**GIVEN DATA**
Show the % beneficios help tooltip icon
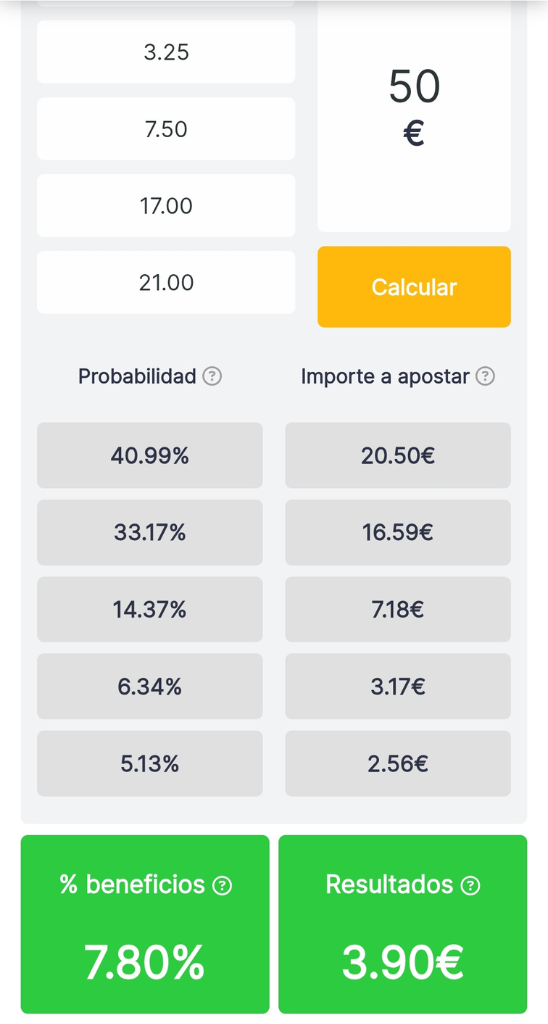This screenshot has width=548, height=1024. (223, 886)
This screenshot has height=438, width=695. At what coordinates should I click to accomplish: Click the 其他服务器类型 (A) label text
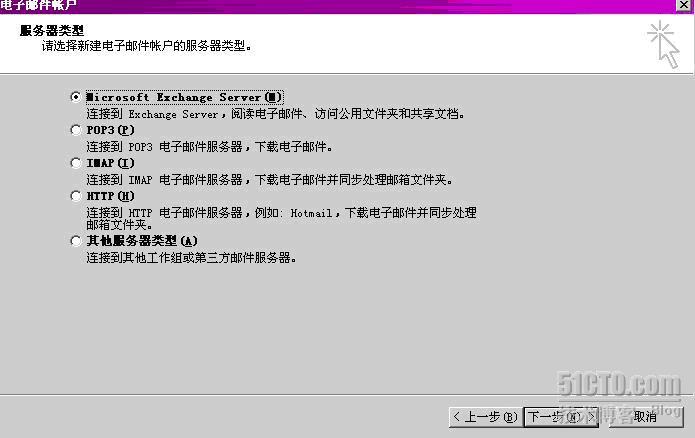click(x=142, y=241)
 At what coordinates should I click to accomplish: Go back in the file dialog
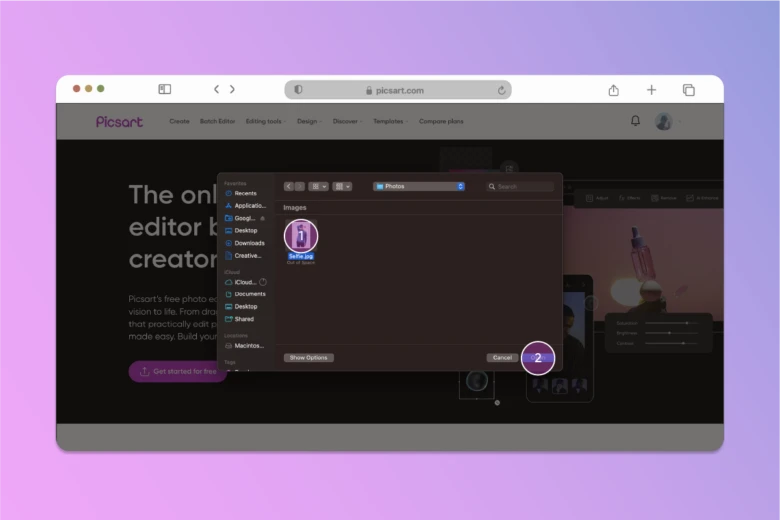(x=289, y=186)
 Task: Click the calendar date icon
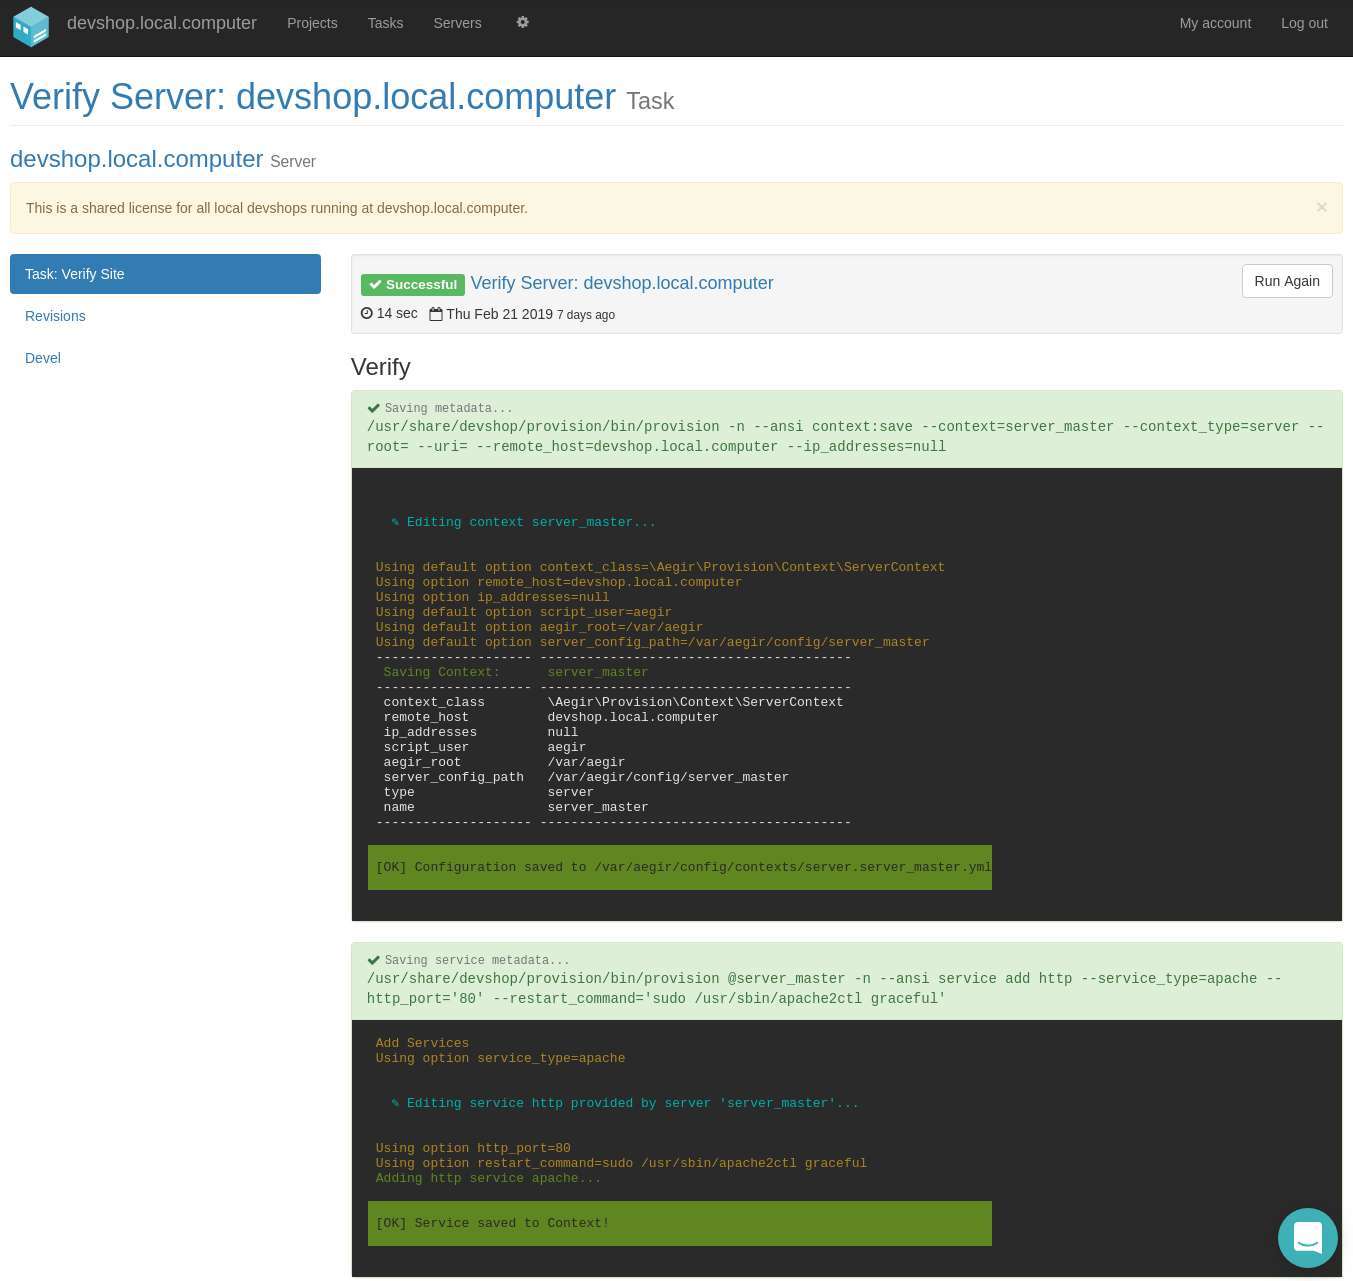[x=436, y=314]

**TASK STATEMENT**
Give the records again exactly, without pictures.

**WRITTEN RESPONSE**
Show the % beneficios help tooltip icon
This screenshot has width=548, height=1024. (223, 886)
This screenshot has height=438, width=695. At what coordinates should I click to accomplish: Click the 其他服务器类型 (A) label text
click(x=142, y=241)
 At what coordinates should I click to accomplish: Go back in the file dialog
(x=289, y=186)
 Task: Click the calendar date icon
[x=436, y=314]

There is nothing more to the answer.